## Passage
● ● ●

BARCLAYS PREMIER LEAGUE
SUNDAY 28TH FEBRUARY, 2010
TOTTENHAM HOTSPUR 2 (2) EVERTON 1 (0)
Attendance:- 35, 912
Referee:- Mr. S. Bennett
Assistants:- Mr. A. Halliday & Mr. S. Long
Fourth Official:- Mr. S. Attwell
Spurs (4-4-2):- Gomes; Corluka, Dawson (Capt.), Bassong, Bale; Kranjcar, Huddlestone (sub Kaboul, 52), Palacios, Modric; Pavlyuchenko (sub Crouch, 82), Defoe (sub Gudjohnsen, 71)
Subs not used:- Alnwick; Ekotto, Dervite, Walker
Everton (4-2-3-1):- Howard; Neville (Capt.), Heitinga, Distin, Baines; Osman (sub Jagielka, 46), Arteta; Anichebe (sub Donovan, 63), Rodwell (sub Vaughan, 81), Pienaar; Yakubu
Subs not used:- Nash; Yobo; Bilyaletdinov, Gosling
Booked:- Neville, Arteta, Pienaar, Heitinga
Magic Modric seals the win!

● ● ●

## Entries supplied
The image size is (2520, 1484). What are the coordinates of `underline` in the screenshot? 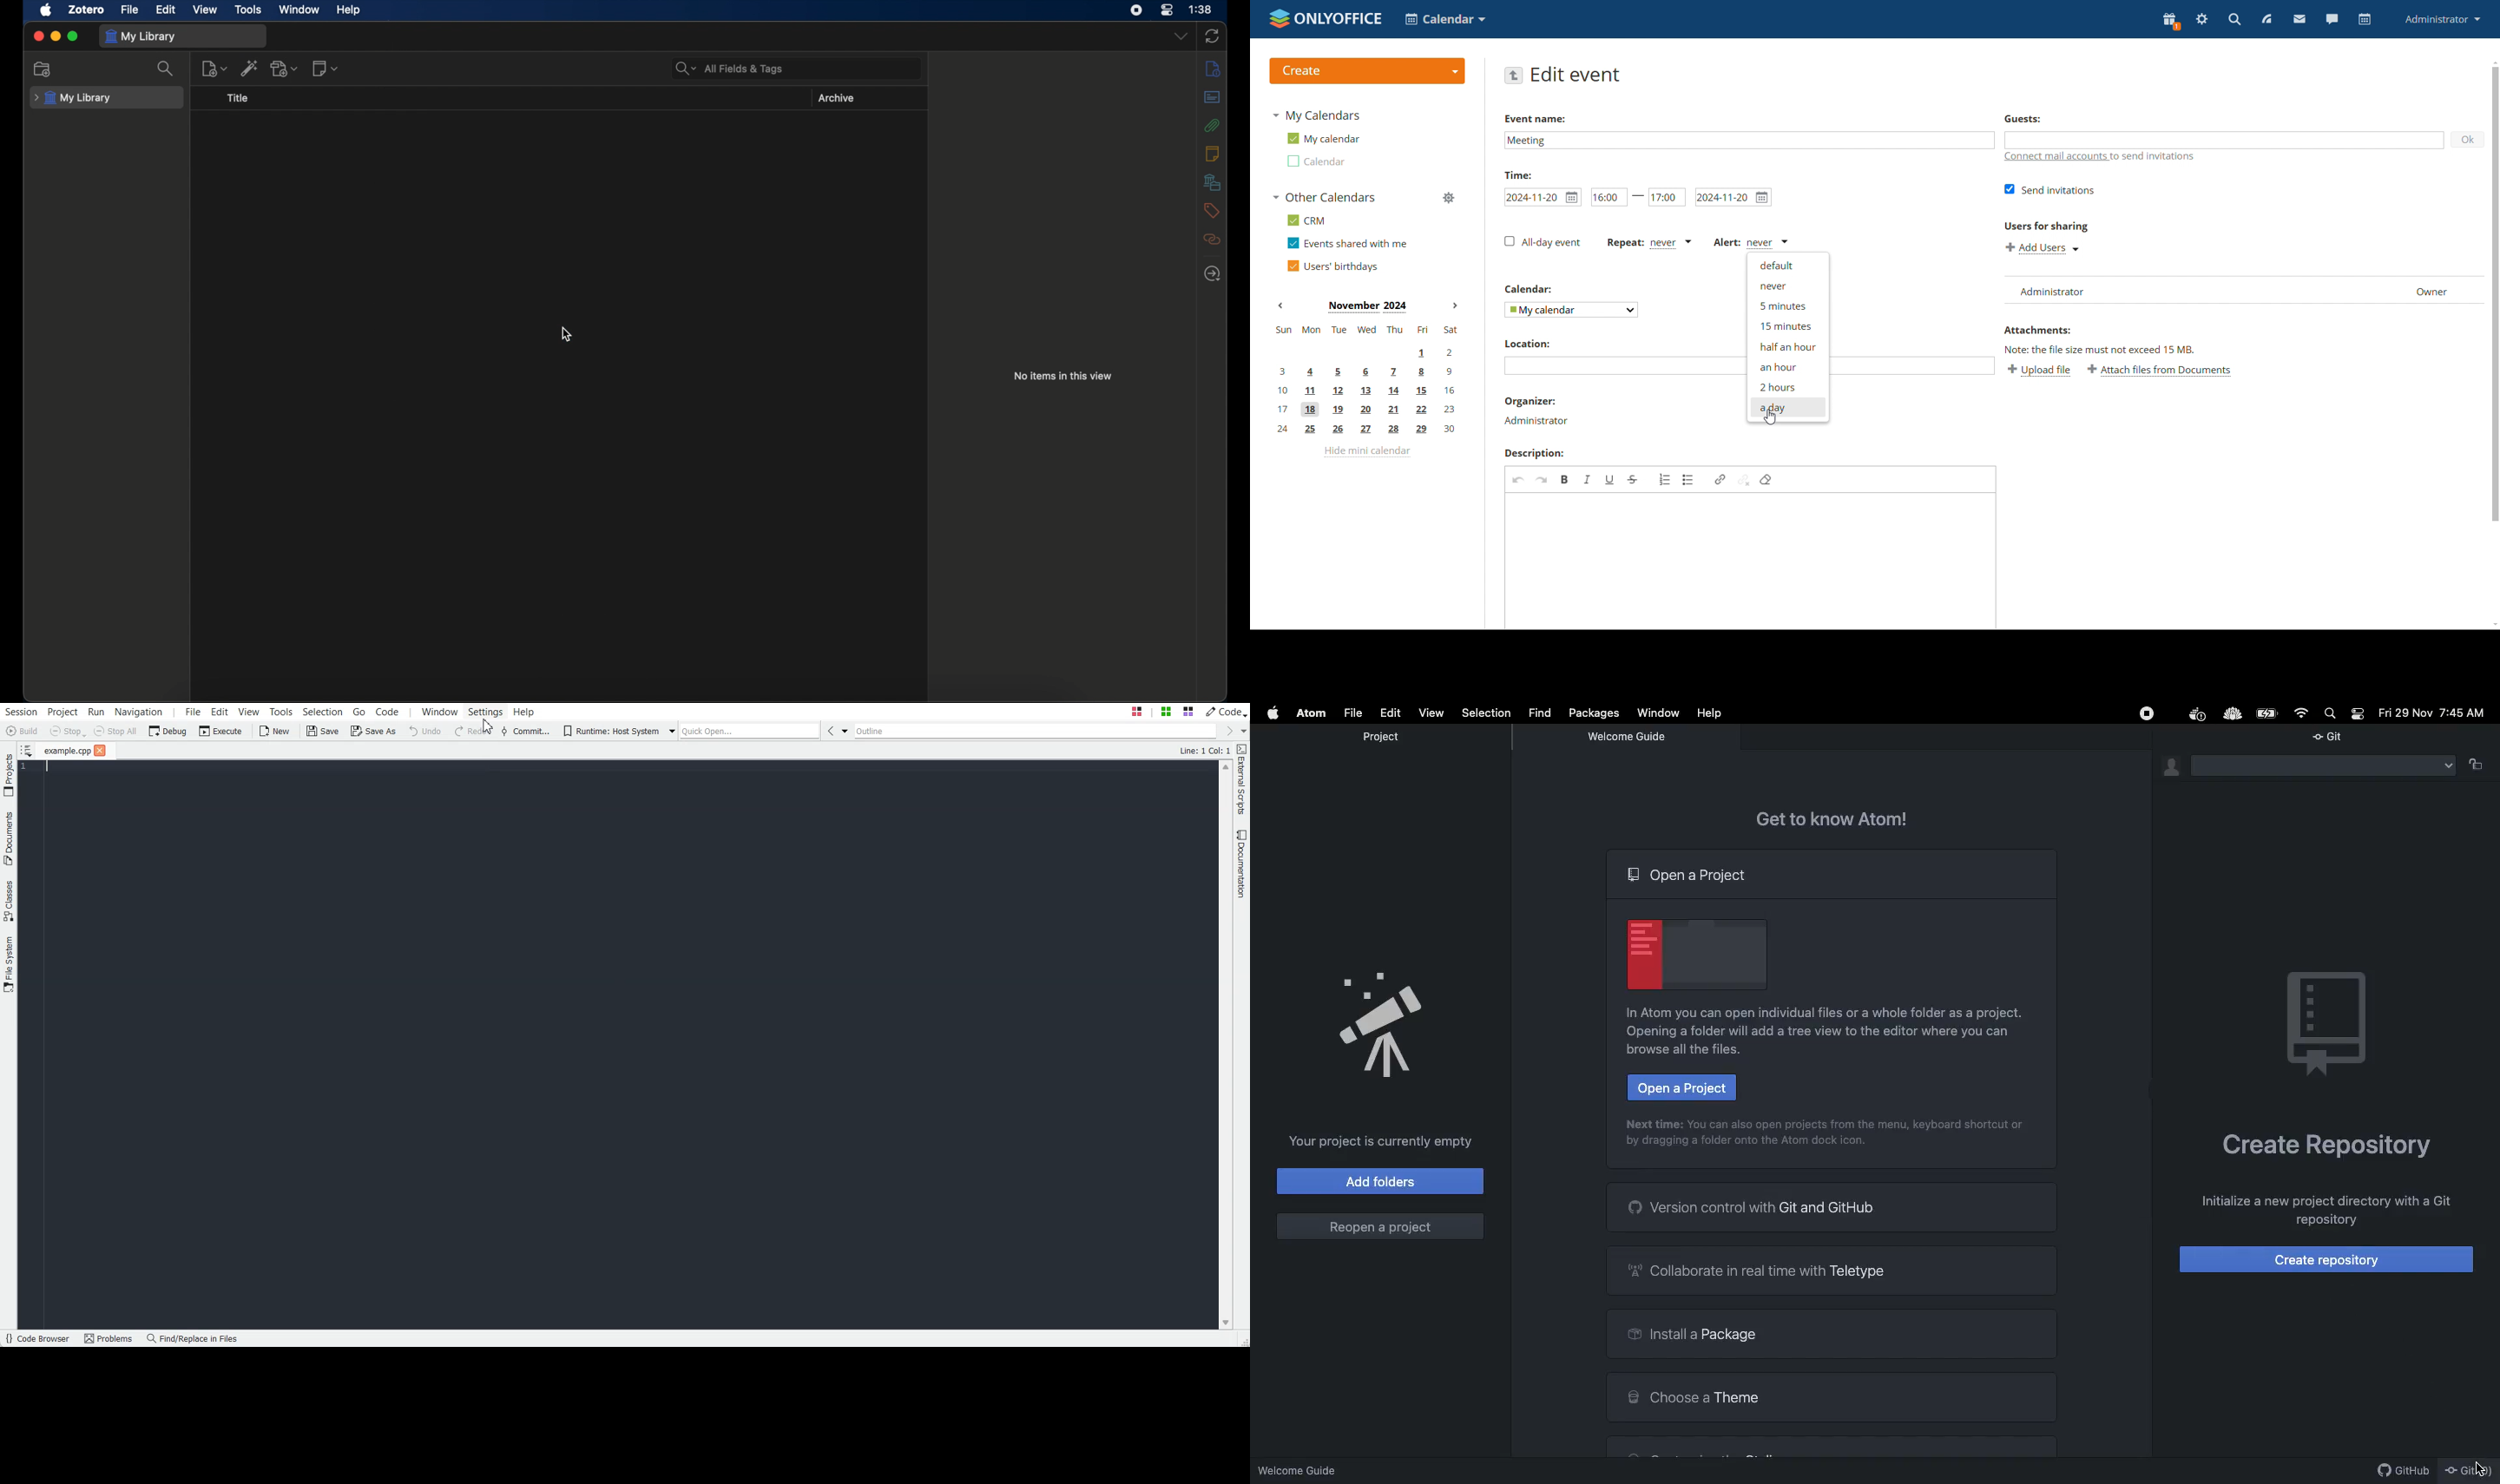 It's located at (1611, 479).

● ● ●

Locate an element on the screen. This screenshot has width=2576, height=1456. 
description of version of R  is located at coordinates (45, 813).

● ● ●

## Actions to take
A. List every player the Tottenham Hotspur versus Everton match report names as booked.
B. Continue the Tottenham Hotspur versus Everton match report from its final line.

## Responses to the tasks
A. Neville, Arteta, Pienaar, Heitinga

B.
In the end it was Luka Modric’s marvellous 28th minute goal that sealed the win and three vital points for Spurs, who held onto fourth place for another week. It was a case of hanging on too, as David Moyes’ made excellent tactical changes at half-time and beyond to take the game to Spurs and test their defence to the full. They were penetrated once, when Yakubu fired home from close range, and it could have been twice as substitute Landon Donovan hit the side netting, when the goal beckoned, but on the whole, Spurs were good for their win.
In form striker Roman Pavlyuchenko gave Spurs an early lead with his fifth goal in three games in the last week.
There was no sign of David Bentley in the 18 man squad, and that gave Niko Kranjcar the right wing berth. Niko was in fine fettle, but the man of the match for me was little Luka Modric, the magician back to his best on the left wing, although his finest moment came when he joined his Croatian countrymen Corluka and Kranjcar on the right flank in the build up for the second Spurs goal.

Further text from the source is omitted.